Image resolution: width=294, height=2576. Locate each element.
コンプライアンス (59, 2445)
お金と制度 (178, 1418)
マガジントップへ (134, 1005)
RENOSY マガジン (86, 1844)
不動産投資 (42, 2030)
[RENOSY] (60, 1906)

━━━

**EXERCISE**
The answer consists of the whole listing, restated exactly.

**ANSWER SPACE**
Image resolution: width=294, height=2576. Locate each element.
コンプライアンス (59, 2445)
お金と制度 (178, 1418)
マガジントップへ (134, 1005)
RENOSY マガジン (86, 1844)
不動産投資 (42, 2030)
[RENOSY] (60, 1906)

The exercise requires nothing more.